* What the exercise asks
Count the lines of the records below that contain the string "width". Give only the number.

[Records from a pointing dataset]
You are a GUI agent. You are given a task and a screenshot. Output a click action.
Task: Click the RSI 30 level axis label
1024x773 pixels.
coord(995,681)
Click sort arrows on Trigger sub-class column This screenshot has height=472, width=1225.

==

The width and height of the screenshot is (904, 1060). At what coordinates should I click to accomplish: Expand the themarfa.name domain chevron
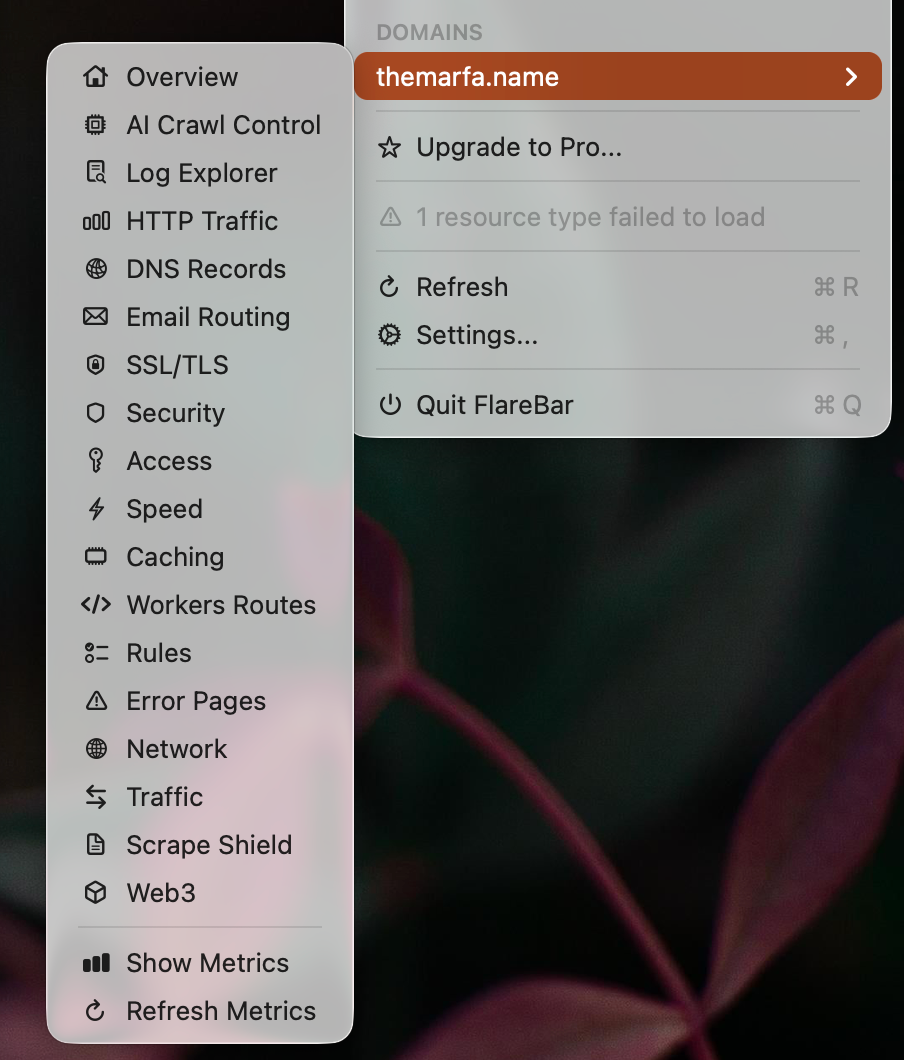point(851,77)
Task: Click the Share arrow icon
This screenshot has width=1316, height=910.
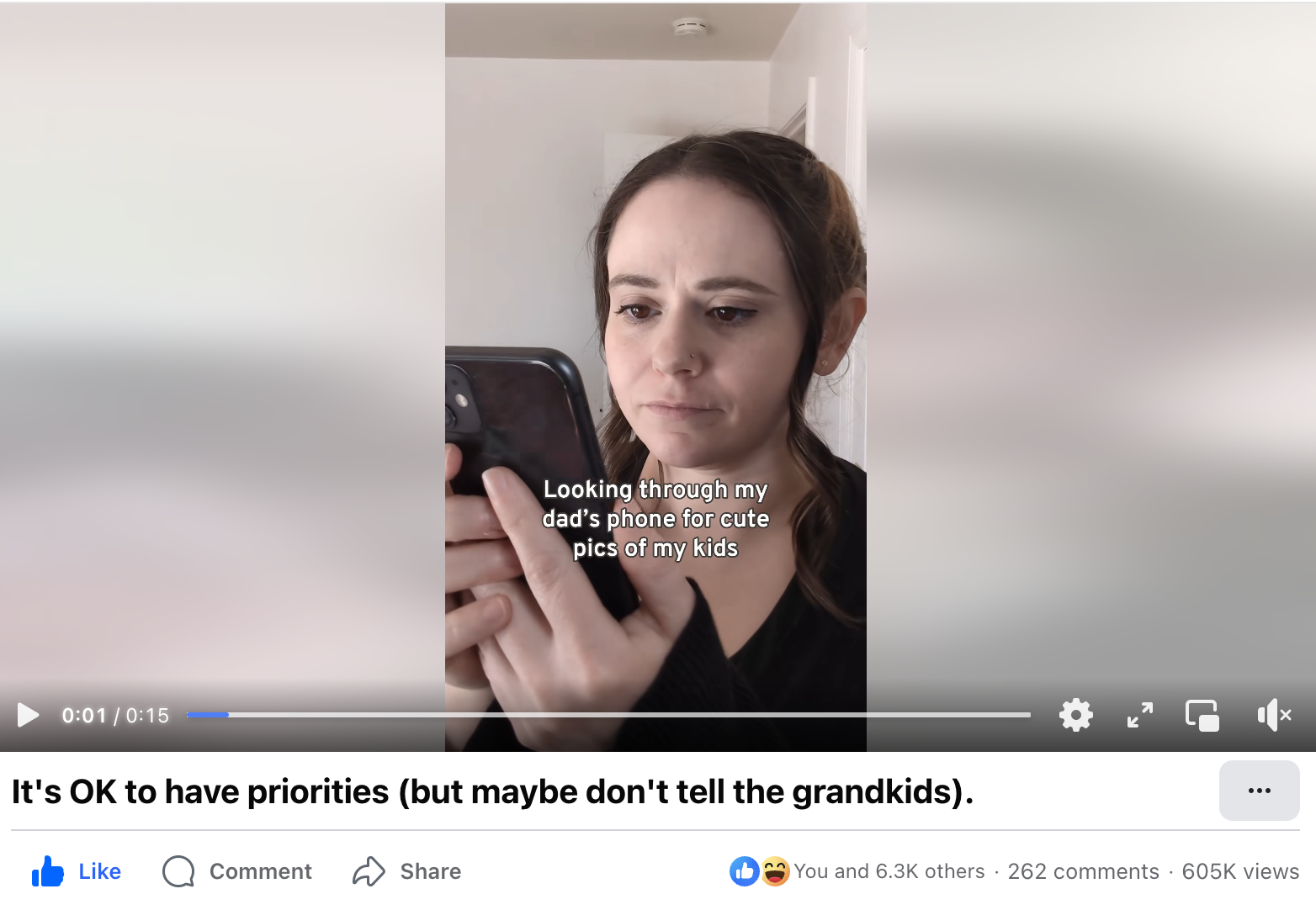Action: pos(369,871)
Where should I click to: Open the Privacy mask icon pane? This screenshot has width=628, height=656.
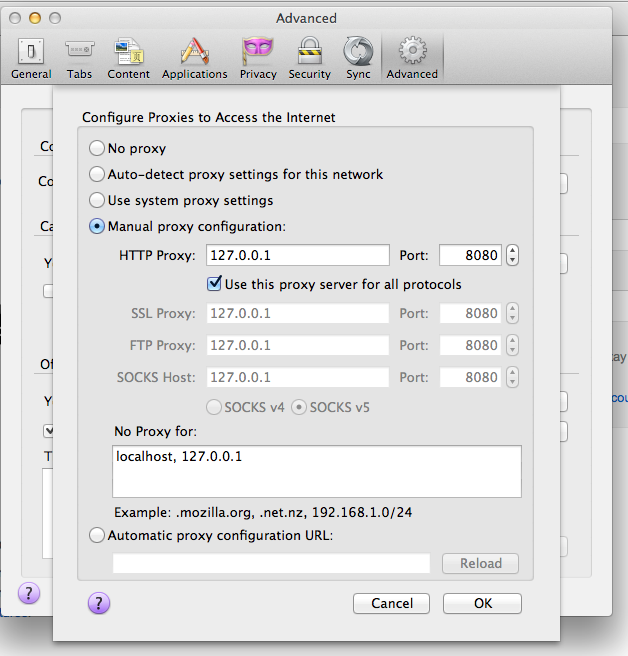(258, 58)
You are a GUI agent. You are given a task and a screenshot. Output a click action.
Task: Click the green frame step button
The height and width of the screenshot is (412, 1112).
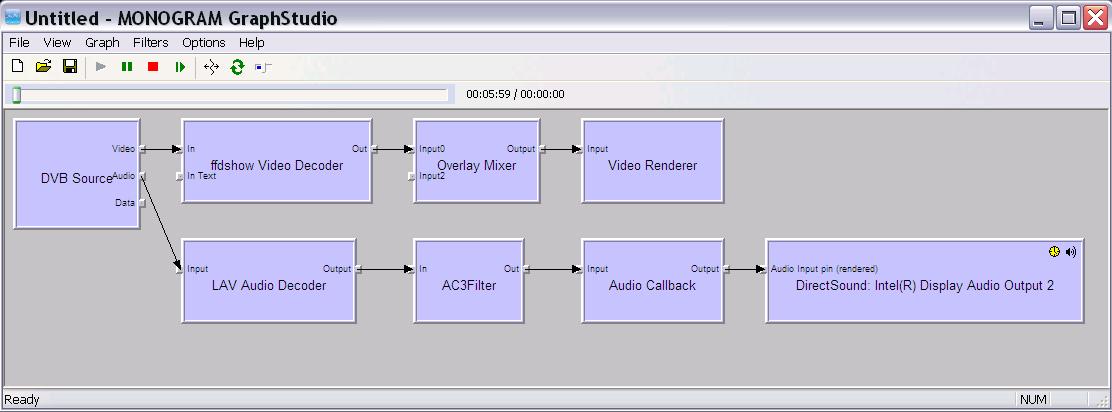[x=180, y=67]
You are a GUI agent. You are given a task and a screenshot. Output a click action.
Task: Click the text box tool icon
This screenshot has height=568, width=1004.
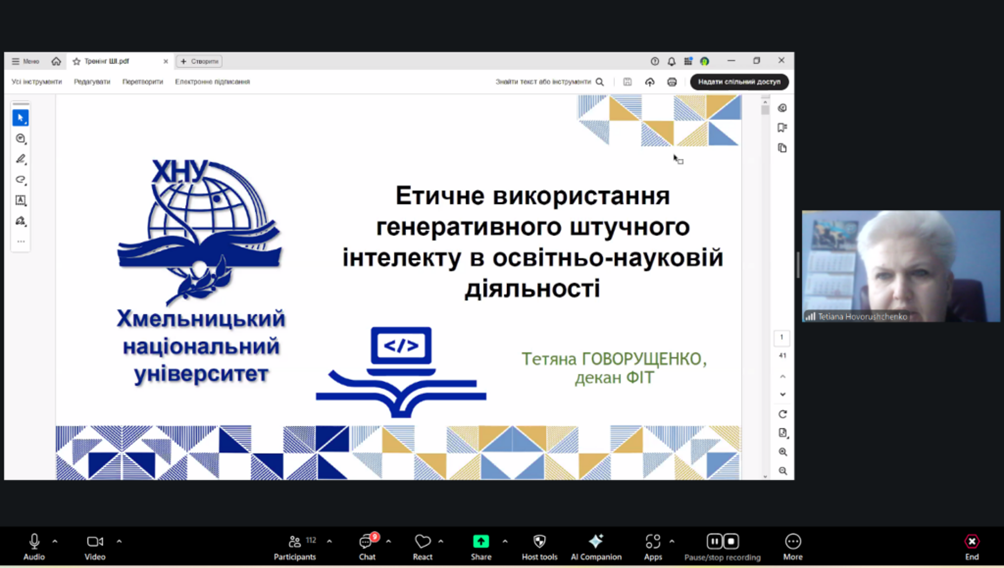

* Result of this task
6